• WHAT YOU WILL DO: Work out how many lines in the data hold the string "heading". Reply with only that number.

(Stored data)
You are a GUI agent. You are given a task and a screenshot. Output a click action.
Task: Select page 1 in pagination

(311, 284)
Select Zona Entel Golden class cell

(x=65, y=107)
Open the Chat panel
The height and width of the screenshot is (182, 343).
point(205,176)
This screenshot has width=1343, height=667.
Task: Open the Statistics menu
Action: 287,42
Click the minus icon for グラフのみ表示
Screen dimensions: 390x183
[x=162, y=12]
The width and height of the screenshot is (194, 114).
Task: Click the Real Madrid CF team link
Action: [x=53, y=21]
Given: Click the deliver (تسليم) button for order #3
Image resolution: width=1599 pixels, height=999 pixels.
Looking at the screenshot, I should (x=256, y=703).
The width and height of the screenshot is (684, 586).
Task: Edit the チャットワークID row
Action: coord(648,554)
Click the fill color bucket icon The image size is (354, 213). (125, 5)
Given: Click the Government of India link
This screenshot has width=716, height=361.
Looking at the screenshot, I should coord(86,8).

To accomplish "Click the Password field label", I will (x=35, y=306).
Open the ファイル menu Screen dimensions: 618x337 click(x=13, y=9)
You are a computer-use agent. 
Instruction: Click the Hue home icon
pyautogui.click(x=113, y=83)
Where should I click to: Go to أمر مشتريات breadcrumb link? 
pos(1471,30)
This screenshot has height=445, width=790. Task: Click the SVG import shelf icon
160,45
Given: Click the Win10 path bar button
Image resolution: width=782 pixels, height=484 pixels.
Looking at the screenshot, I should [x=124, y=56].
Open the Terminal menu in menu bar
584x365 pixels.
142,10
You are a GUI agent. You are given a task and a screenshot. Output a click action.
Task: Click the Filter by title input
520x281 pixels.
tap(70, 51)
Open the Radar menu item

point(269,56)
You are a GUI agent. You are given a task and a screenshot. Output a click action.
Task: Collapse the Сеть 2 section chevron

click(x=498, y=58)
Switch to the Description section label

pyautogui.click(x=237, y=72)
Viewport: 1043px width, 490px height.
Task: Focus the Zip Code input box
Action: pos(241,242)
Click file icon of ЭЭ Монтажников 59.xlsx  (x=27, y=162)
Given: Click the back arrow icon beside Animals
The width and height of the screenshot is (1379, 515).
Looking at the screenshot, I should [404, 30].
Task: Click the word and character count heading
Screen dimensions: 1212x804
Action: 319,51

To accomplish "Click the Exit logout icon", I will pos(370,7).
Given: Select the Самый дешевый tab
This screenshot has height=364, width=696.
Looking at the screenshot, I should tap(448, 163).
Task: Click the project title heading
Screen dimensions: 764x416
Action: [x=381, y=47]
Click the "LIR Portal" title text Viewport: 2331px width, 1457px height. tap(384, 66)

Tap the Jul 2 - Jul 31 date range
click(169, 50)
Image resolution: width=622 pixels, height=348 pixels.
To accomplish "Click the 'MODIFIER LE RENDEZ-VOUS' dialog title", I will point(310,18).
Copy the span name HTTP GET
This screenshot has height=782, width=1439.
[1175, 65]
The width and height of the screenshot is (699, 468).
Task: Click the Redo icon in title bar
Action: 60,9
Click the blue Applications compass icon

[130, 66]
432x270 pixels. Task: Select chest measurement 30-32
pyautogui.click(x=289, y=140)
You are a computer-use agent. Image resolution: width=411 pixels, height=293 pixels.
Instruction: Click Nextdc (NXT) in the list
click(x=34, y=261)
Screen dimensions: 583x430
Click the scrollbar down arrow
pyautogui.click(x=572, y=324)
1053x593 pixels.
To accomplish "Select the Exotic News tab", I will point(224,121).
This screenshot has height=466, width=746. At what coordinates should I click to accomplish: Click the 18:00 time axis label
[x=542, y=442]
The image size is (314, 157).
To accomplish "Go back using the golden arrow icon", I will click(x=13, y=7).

• EXERCISE SOLUTION: 2